Truckload transportation and logistics provider Werner Enterprises Inc. reported Wednesday, April 16, that revenues increased 2 percent to $512.8 million in first quarter 2008 compared to $503.9 million in first quarter 2007. Revenues, excluding fuel surcharges, declined 6 percent to $417.0 million in first quarter 2008 compared to $443.5 million in first quarter 2007. Profit was $8.4 million compared with $15.7 million.
The Omaha, Neb.-based company said that unprecedented high diesel fuel prices, continued softness of freight demand, weaker demand in the used equipment sales market and worse-than-normal winter weather conditions created the most challenging quarterly truckload period in many years. The company said the freight demand softness was by far the most significant in the medium- to long-haul van fleet, a fleet that Werner reduced by about 850 trucks since mid-March 2007.

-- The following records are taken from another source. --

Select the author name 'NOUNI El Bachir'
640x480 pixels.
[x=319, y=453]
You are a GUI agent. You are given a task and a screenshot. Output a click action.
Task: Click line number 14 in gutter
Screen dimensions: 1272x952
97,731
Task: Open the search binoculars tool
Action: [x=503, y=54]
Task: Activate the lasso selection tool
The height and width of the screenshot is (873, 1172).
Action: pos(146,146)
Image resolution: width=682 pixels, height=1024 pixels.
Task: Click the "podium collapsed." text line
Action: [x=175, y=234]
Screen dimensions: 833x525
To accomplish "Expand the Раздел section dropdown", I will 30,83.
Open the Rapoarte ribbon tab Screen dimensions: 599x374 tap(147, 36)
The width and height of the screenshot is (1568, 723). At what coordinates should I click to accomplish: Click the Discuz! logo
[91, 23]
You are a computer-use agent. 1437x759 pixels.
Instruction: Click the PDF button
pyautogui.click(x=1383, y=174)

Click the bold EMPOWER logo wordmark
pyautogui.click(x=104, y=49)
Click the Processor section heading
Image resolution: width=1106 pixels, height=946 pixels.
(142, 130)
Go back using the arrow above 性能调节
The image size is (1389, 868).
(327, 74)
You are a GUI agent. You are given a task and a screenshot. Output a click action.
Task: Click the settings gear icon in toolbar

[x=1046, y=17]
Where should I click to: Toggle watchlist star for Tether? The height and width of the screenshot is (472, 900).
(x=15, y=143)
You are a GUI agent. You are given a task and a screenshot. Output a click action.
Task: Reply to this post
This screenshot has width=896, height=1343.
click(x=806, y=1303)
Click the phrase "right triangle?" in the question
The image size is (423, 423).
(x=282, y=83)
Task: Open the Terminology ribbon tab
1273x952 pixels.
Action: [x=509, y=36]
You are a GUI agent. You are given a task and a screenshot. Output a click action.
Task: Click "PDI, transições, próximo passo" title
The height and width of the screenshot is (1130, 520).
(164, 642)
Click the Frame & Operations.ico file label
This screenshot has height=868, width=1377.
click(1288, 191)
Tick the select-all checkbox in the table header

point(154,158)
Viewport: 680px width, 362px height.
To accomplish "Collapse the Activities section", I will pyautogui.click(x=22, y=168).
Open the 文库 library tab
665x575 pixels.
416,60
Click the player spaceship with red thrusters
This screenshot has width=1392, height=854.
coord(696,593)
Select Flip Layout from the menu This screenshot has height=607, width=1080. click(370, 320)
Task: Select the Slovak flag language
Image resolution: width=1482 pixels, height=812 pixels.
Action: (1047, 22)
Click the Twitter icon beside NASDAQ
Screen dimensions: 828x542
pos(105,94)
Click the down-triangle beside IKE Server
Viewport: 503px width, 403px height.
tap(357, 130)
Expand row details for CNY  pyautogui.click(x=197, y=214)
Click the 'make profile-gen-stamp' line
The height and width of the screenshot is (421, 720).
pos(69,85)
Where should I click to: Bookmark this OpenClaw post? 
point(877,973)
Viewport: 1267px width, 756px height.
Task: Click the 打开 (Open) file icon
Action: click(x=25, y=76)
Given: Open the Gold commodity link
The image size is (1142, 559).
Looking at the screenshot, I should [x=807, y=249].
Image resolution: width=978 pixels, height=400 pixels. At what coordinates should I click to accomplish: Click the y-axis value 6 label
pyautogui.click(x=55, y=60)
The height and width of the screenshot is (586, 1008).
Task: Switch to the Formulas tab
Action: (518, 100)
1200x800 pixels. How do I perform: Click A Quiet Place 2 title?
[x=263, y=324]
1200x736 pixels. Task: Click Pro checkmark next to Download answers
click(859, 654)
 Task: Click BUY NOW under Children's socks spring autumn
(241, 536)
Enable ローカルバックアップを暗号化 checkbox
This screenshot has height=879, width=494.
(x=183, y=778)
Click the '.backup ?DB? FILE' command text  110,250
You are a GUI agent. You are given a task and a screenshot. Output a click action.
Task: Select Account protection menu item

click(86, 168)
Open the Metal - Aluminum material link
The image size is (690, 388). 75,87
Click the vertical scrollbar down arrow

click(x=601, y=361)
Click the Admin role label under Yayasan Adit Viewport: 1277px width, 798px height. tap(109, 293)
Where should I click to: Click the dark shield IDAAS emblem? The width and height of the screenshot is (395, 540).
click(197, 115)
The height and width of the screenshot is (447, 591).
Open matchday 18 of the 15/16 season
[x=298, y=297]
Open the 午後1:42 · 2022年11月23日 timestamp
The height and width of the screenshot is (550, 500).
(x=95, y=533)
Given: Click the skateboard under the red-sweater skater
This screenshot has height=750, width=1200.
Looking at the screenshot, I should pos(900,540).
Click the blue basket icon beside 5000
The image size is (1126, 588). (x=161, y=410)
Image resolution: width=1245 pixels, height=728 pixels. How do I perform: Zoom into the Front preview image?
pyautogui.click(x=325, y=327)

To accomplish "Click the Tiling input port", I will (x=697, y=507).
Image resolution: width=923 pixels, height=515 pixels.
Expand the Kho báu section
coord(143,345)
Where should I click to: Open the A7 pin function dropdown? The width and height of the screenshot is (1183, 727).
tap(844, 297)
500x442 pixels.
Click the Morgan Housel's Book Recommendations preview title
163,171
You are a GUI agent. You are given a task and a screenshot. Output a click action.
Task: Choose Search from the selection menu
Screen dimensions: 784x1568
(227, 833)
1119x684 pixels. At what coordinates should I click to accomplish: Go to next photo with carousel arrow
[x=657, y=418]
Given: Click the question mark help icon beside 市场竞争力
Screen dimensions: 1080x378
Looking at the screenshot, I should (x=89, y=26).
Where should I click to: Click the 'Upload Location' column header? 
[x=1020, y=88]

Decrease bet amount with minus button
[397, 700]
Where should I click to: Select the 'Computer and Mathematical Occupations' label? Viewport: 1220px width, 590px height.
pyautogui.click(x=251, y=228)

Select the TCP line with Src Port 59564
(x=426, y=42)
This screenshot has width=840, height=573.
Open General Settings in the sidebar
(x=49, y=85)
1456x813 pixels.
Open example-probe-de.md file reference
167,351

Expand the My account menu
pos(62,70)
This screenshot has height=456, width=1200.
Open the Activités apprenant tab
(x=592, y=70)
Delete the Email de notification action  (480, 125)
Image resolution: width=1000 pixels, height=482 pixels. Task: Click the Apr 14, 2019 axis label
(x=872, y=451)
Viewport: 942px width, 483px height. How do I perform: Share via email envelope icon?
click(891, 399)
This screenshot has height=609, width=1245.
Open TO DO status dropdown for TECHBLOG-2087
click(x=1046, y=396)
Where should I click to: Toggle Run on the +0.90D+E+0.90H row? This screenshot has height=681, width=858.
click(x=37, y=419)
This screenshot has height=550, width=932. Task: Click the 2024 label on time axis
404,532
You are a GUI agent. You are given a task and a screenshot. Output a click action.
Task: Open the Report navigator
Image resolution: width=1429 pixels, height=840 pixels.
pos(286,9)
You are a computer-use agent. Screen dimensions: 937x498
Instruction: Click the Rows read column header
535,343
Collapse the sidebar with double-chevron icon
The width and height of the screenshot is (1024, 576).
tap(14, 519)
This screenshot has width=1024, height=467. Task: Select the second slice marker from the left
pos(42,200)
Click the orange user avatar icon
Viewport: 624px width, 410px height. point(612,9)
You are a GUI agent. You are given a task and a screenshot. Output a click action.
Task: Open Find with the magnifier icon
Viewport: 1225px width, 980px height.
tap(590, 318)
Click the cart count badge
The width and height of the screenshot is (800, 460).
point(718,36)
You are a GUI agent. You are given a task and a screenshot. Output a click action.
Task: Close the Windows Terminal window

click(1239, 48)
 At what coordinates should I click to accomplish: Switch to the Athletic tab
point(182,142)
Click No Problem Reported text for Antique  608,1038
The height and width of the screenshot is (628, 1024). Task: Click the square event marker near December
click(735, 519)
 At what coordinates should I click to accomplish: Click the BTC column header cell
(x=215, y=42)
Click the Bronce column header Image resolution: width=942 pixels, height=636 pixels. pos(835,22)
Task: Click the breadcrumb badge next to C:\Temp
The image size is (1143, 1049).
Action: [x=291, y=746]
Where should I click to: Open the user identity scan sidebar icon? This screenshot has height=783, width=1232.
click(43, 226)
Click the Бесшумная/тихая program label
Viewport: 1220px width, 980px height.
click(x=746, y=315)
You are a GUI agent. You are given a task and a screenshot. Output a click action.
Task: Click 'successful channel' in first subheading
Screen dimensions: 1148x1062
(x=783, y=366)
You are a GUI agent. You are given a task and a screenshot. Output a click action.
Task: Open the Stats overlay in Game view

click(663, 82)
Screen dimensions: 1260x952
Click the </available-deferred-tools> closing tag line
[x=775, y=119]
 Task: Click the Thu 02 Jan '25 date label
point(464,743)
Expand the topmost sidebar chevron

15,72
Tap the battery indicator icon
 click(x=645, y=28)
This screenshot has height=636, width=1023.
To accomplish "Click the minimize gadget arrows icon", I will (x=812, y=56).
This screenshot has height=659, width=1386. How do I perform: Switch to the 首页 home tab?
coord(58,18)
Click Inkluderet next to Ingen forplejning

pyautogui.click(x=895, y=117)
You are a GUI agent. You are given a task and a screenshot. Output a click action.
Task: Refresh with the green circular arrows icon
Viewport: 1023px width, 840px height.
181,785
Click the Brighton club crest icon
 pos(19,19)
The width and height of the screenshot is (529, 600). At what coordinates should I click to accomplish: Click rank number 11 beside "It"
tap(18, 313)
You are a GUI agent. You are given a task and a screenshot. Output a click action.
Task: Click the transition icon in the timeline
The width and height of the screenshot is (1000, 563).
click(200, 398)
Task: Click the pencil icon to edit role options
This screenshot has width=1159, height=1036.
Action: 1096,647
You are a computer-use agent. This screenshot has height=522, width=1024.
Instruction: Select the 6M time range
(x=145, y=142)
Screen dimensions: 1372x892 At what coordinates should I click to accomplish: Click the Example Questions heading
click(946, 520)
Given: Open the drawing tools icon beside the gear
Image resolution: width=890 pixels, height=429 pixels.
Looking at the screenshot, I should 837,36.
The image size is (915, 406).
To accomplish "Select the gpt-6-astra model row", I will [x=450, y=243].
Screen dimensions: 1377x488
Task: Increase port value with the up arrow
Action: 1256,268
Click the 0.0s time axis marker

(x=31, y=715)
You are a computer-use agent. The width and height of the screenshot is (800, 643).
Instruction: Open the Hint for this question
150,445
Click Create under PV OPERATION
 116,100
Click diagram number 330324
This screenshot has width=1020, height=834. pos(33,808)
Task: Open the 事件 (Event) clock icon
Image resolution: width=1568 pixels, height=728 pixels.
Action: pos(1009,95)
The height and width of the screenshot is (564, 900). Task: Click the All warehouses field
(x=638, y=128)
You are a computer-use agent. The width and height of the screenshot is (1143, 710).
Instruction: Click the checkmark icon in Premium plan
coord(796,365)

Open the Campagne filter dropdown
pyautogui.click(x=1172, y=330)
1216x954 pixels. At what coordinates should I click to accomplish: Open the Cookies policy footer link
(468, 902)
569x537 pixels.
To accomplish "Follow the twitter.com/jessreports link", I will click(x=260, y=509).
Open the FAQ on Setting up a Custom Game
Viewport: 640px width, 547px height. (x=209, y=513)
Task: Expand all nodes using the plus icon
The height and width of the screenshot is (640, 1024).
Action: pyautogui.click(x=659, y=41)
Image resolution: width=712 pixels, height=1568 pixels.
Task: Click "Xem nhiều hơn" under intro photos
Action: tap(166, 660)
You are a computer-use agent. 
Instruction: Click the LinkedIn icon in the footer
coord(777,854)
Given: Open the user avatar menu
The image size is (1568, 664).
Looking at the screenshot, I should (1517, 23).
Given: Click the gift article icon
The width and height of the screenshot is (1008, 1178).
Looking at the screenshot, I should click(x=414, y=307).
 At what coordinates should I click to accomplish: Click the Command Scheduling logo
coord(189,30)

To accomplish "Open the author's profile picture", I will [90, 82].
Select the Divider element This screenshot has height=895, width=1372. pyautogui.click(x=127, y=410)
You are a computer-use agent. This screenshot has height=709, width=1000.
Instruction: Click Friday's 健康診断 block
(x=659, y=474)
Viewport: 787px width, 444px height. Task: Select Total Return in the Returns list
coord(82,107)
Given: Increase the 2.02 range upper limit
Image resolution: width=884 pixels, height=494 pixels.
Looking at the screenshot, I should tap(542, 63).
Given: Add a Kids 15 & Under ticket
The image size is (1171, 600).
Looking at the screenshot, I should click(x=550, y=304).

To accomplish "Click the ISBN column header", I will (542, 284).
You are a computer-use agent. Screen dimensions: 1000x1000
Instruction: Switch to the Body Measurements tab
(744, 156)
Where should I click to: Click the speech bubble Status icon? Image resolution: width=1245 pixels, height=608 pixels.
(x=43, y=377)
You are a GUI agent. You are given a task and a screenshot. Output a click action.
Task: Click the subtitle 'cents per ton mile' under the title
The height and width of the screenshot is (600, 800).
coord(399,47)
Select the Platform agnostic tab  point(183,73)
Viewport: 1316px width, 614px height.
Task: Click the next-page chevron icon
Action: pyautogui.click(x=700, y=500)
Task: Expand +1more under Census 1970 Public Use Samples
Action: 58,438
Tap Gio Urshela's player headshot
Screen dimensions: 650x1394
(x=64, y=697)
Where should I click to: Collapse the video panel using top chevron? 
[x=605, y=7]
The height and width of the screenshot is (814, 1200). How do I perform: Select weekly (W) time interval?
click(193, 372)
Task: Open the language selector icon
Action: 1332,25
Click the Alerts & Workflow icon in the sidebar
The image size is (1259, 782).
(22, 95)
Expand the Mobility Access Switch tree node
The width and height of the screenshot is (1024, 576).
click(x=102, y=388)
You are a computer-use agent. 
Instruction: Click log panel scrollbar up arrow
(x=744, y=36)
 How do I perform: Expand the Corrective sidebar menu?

Werner said the continuing softness in the housing and automotive sectors — that are not large markets for the company — caused carriers that serve these markets to compete more aggressively in the consumer nondurable markets it principally serves. In addition, slowing economic growth and retail inventory tightening also contributed to lower freight demand, the company said. These factors and the significant increase in truck supply caused by the industry truck prebuy prior to the 2007 engine regulation change led to a competitive market in first quarter 2008, according to Werner.